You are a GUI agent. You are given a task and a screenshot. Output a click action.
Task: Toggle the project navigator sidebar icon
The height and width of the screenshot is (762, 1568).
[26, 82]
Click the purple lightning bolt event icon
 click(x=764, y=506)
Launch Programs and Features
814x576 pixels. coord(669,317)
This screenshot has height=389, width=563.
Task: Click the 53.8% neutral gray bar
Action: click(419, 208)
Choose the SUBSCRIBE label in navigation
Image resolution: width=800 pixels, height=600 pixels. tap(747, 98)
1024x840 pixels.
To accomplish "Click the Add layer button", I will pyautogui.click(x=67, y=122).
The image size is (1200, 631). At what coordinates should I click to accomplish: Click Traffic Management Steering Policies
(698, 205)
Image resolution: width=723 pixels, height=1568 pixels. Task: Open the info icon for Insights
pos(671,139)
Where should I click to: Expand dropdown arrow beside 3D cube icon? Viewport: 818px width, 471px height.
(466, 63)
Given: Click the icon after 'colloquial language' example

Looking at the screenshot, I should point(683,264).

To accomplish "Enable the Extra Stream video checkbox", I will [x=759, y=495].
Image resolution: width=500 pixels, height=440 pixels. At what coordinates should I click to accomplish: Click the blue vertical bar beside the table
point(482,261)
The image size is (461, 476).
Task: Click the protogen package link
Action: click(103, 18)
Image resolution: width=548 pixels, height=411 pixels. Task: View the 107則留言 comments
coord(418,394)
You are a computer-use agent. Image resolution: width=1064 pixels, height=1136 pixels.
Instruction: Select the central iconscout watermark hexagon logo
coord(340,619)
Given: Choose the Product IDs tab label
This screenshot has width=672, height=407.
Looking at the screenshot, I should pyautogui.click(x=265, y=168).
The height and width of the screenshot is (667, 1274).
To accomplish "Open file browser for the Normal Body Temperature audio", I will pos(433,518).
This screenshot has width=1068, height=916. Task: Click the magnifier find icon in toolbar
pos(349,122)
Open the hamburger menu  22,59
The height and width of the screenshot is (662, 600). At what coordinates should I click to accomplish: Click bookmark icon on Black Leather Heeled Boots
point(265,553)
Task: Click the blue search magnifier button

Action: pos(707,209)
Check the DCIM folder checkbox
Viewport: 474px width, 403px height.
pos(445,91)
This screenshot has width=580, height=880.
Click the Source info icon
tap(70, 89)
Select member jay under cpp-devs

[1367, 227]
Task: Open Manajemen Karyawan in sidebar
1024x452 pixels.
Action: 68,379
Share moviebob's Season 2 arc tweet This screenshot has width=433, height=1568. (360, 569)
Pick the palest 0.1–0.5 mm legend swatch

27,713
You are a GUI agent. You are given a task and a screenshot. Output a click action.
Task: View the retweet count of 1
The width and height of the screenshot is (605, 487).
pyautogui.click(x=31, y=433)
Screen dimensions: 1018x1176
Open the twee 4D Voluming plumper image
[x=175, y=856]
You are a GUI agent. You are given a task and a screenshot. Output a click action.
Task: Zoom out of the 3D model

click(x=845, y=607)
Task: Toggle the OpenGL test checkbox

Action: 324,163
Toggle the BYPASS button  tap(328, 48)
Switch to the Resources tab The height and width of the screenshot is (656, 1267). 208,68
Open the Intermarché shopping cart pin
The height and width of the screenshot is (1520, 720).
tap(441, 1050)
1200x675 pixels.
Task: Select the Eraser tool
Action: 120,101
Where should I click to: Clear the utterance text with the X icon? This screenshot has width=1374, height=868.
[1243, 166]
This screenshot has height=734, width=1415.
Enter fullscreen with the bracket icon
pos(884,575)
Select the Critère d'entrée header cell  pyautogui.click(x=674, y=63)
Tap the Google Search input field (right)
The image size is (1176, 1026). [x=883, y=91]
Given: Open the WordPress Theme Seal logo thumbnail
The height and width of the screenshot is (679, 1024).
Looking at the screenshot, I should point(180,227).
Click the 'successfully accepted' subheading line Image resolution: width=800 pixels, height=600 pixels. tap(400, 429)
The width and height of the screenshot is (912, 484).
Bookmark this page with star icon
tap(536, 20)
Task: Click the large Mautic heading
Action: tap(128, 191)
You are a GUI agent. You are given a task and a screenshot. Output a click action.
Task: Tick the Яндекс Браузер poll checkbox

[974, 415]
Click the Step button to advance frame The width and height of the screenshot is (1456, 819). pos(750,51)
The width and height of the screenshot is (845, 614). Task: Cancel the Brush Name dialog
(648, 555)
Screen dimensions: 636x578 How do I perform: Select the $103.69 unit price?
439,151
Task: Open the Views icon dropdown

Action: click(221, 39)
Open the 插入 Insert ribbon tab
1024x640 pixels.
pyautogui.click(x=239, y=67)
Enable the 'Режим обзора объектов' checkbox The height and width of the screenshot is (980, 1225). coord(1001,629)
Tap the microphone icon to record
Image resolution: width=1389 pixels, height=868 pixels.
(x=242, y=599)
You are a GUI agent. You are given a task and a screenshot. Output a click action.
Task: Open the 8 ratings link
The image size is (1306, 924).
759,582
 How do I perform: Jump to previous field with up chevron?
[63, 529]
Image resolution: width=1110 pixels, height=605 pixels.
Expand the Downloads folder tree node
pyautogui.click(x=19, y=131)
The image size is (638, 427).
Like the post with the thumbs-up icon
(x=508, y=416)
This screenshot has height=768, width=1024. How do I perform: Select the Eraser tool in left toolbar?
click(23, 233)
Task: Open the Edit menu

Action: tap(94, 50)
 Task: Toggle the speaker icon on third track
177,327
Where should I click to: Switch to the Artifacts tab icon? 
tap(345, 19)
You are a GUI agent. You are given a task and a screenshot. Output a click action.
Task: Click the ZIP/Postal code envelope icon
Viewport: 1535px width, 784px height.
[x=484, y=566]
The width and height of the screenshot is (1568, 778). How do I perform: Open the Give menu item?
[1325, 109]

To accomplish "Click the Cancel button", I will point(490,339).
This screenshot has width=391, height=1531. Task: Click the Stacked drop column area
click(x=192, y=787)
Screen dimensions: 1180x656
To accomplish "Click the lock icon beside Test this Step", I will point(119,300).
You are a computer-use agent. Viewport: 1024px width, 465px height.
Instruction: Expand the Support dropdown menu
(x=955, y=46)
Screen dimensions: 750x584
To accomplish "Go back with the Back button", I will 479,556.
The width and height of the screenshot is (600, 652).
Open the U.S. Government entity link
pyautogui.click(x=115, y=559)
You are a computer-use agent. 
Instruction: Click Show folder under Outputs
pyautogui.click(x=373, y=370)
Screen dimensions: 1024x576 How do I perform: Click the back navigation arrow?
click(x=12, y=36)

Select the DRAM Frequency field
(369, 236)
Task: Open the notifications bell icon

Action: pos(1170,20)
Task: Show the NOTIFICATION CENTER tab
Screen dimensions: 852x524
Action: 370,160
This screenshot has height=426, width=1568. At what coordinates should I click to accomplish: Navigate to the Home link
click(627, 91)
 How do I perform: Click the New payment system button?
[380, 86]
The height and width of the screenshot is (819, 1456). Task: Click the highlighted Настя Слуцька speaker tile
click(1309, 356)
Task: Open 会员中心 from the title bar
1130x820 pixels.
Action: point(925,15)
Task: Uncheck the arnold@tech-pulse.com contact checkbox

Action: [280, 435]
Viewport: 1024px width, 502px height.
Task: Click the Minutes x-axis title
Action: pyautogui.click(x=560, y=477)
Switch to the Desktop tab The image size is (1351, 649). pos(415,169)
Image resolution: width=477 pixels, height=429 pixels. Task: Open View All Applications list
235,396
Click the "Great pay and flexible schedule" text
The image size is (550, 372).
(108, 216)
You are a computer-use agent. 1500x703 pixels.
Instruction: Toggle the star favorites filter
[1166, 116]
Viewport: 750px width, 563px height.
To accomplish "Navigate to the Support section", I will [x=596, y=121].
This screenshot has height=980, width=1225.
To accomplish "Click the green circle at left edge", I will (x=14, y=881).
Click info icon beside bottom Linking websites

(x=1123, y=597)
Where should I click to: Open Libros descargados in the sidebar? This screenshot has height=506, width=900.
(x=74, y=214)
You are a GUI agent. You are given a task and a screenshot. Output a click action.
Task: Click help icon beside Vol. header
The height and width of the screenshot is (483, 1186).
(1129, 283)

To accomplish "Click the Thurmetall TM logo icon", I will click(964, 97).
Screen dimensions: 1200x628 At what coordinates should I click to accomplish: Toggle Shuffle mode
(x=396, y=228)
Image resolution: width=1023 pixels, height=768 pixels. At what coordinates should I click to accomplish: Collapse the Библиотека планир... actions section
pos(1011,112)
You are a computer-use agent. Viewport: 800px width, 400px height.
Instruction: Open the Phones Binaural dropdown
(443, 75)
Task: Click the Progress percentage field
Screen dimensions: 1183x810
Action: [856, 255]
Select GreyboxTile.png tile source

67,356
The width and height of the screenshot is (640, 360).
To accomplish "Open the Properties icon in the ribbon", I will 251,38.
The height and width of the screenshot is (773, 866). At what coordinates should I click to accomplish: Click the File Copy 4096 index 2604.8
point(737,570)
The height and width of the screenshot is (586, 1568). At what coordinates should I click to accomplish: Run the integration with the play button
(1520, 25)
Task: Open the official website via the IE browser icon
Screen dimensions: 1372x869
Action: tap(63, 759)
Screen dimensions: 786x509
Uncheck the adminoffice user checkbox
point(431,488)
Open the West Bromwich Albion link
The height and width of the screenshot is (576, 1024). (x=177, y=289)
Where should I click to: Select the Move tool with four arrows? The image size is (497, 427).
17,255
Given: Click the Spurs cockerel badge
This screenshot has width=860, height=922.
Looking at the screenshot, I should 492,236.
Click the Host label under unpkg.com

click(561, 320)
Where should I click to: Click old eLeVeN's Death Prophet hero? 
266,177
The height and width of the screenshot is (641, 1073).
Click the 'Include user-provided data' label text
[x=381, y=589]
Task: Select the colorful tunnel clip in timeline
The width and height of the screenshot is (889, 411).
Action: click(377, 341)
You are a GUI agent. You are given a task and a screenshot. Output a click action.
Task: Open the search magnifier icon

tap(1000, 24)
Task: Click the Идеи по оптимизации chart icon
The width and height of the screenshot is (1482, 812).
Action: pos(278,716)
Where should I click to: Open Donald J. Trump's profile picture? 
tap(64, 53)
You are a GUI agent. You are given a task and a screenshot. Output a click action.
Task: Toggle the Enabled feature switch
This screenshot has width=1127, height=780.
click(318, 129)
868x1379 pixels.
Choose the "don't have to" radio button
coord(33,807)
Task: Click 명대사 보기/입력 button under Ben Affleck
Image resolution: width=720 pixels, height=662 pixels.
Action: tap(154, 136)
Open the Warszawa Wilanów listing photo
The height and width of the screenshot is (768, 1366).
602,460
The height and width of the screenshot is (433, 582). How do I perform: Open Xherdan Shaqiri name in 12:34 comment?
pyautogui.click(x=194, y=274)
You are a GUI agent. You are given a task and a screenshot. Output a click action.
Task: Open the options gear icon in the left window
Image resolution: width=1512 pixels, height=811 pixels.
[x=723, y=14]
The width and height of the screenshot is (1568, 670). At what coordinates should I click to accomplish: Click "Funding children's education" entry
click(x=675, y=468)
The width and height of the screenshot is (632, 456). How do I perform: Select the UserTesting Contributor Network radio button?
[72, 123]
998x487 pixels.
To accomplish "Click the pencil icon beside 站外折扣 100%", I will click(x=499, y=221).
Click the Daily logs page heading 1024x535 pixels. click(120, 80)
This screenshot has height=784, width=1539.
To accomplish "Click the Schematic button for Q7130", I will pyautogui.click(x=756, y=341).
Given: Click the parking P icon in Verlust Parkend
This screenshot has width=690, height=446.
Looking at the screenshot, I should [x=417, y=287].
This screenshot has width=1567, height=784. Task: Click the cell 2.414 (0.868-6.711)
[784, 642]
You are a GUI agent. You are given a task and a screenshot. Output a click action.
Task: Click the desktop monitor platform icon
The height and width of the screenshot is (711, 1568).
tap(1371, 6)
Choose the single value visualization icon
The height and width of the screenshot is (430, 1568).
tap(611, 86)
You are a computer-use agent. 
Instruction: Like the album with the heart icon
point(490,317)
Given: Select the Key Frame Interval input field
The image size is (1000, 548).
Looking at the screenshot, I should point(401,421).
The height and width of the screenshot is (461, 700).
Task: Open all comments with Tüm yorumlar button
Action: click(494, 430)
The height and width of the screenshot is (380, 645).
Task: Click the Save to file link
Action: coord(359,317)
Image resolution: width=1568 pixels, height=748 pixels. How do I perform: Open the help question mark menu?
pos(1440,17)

ACTION ITEM: Only the lines from the start of the material through the line containing "Open the hamburger" should be repeated, and they should be repeated exactly.

EXERCISE SOLUTION:
You are a GUI agent. You are given a task and a screenshot. Output a click action.
Task: Toggle the project navigator sidebar icon
The height and width of the screenshot is (762, 1568).
[26, 82]
Click the purple lightning bolt event icon
 click(x=764, y=506)
Launch Programs and Features
814x576 pixels. coord(669,317)
This screenshot has height=389, width=563.
Task: Click the 53.8% neutral gray bar
Action: click(419, 208)
Choose the SUBSCRIBE label in navigation
Image resolution: width=800 pixels, height=600 pixels. tap(747, 98)
1024x840 pixels.
To accomplish "Click the Add layer button", I will pyautogui.click(x=67, y=122).
The image size is (1200, 631). At what coordinates should I click to accomplish: Click Traffic Management Steering Policies
(698, 205)
Image resolution: width=723 pixels, height=1568 pixels. Task: Open the info icon for Insights
pos(671,139)
Where should I click to: Expand dropdown arrow beside 3D cube icon? Viewport: 818px width, 471px height.
(466, 63)
Given: Click the icon after 'colloquial language' example

Looking at the screenshot, I should point(683,264).

To accomplish "Enable the Extra Stream video checkbox", I will [x=759, y=495].
Image resolution: width=500 pixels, height=440 pixels. At what coordinates should I click to accomplish: Click the blue vertical bar beside the table
point(482,261)
The image size is (461, 476).
Task: Click the protogen package link
Action: click(103, 18)
Image resolution: width=548 pixels, height=411 pixels. Task: View the 107則留言 comments
coord(418,394)
You are a computer-use agent. Image resolution: width=1064 pixels, height=1136 pixels.
Instruction: Select the central iconscout watermark hexagon logo
coord(340,619)
Given: Choose the Product IDs tab label
This screenshot has width=672, height=407.
Looking at the screenshot, I should pyautogui.click(x=265, y=168).
The height and width of the screenshot is (667, 1274).
To accomplish "Open file browser for the Normal Body Temperature audio", I will pos(433,518).
This screenshot has width=1068, height=916. Task: Click the magnifier find icon in toolbar
pos(349,122)
Open the hamburger menu  22,59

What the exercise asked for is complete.